32C3CTF - TinyHosting (Web 250)

3 minute read

A PHP service that allows uploading of small files (<= 7 bytes) with arbitrary filenames within a browsable path.

Challenge Description

Points

250

Description

A new file hosting service for very small files. could you pwn it?

http://136.243.194.53/

Solution

In the comments, there is a hint to use ./?src to obtain the source code to the index.php.

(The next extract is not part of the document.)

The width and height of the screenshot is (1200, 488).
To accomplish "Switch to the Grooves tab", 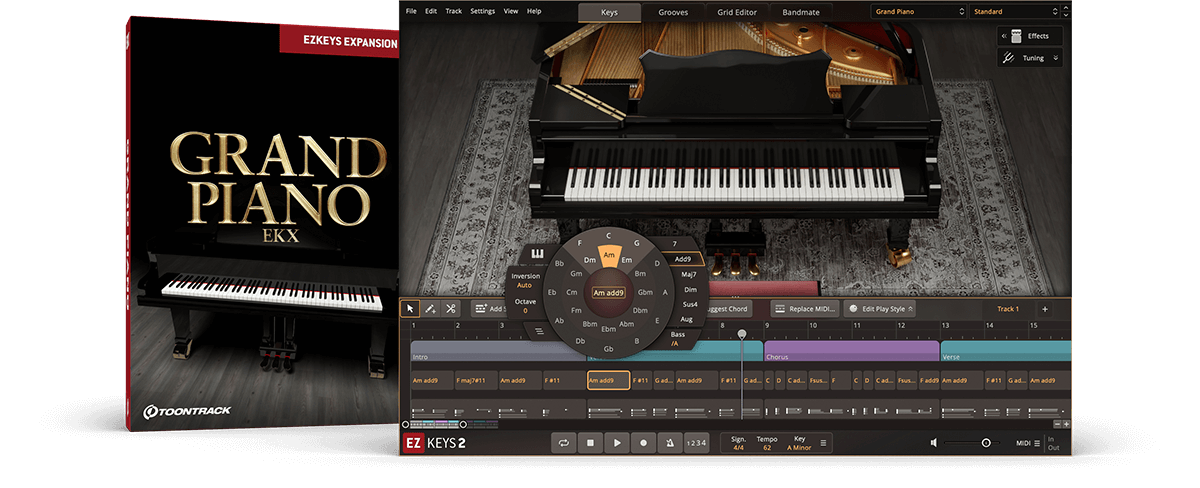I will click(672, 13).
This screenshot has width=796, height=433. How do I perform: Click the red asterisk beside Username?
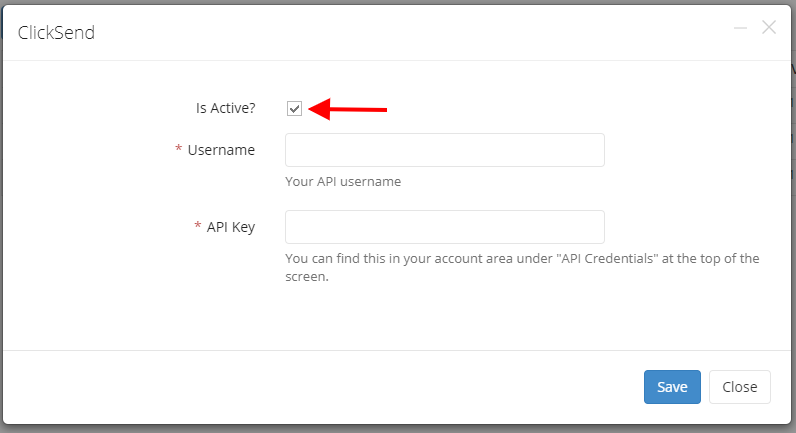[179, 149]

    <!-- <a href="./?src=">src</a>-->

From the returned source, we get some very interesting PHP code:

<?php
    $savepath="files/".sha1($_SERVER['REMOTE_ADDR'].$_SERVER['HTTP_USER_AGENT'])."/";
    if(!is_dir($savepath)){
        $oldmask = umask(0);
        mkdir($savepath, 0777);
        umask($oldmask);
        touch($savepath."/index.html");
    }
    if((@$_POST['filename']) && (@$_POST['content']) ){
        $fp = fopen("$savepath".$_POST['filename'], 'w');
        fwrite($fp, substr($_POST['content'],0,7) );
        fclose($fp);
        $msg = 'File saved to <a>'.$savepath.htmlspecialchars($_POST['filename'])."</a>";
    }
?>

What the code does is:

  1. Create a $savepath variable that is derived from the remote user’s IP address and user agent.
  2. Create a directory from the variable that was just derived if it does not exist and touch an index.html.
  3. If the POST parameters filename and content exists, create a file with the provided name containing the first seven bytes of the given content.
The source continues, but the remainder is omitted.